## **Project Title: Implement SCD Type 2 in Lakehouse for Employee History**

## 🎯 **Objective**
#### Use PySpark in a Microsoft Fabric Lakehouse to implement Slowly Changing Dimension Type 2 (SCD Type 2) to track changes in employee records over time.

#### **USE CASE**: Human Resources want to monitor and track the history of employees record changes.
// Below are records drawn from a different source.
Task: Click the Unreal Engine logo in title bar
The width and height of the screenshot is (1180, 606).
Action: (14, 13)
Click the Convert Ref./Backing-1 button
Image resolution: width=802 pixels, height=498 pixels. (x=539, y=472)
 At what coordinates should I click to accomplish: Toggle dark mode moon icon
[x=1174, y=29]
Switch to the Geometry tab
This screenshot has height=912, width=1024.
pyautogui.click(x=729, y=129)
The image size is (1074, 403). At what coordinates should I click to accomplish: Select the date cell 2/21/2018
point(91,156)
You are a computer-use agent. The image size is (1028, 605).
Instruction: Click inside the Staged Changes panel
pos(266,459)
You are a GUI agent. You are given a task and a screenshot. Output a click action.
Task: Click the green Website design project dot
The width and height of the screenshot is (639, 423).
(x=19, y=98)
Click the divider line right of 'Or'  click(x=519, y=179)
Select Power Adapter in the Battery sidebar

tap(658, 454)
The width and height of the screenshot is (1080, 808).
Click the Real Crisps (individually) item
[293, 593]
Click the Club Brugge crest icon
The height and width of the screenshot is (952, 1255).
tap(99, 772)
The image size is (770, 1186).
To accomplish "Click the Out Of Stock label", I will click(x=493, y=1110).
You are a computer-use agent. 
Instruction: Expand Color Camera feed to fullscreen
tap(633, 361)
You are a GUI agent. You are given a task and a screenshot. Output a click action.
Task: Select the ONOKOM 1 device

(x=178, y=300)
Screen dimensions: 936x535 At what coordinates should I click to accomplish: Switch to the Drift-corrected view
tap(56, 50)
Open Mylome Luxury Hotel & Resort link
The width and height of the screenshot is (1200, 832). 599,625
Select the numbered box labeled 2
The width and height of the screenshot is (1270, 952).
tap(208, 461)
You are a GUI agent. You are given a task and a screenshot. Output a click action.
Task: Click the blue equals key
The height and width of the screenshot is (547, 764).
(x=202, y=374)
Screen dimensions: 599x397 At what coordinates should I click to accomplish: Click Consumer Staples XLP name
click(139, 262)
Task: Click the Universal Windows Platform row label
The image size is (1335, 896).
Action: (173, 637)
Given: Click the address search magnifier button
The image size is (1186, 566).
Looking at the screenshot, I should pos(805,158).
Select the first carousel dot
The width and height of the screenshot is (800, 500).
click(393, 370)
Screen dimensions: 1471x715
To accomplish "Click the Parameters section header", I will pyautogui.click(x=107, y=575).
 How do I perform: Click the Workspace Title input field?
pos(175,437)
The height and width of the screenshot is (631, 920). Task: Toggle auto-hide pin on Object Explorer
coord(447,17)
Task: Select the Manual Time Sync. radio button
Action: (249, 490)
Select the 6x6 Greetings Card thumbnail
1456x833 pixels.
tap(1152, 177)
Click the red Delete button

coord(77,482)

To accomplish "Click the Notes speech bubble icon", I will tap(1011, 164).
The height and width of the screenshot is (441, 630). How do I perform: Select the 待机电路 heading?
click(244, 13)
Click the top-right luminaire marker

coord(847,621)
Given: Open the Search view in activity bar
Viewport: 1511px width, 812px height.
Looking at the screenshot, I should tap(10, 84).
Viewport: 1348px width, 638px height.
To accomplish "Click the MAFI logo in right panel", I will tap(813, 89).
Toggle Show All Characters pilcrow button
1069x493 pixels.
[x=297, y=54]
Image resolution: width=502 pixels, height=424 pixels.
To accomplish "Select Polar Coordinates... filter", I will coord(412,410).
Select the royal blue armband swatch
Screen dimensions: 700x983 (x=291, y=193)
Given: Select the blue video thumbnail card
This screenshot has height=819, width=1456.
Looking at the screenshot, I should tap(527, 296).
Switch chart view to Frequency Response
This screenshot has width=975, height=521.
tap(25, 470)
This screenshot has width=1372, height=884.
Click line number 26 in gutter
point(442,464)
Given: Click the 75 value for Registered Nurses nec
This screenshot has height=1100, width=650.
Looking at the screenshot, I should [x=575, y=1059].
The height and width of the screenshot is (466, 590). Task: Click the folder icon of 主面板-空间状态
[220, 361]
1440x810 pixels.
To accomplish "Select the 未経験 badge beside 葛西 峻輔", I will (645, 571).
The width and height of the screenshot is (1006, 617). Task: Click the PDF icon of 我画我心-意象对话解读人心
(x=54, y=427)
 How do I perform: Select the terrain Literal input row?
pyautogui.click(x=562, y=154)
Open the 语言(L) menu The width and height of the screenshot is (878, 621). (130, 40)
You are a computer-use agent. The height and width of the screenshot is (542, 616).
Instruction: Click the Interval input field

This is difficult in current database employee_master table given that the table can accept duplicates, can't keep track of history (what change, when and which record is active for an employee)

### Solution Architecture:
[Architecture](https://drive.google.com/file/d/1wSsc9ilQzCwaSv6xjwfjCDzcRyMeRmwP/view?usp=drive_link)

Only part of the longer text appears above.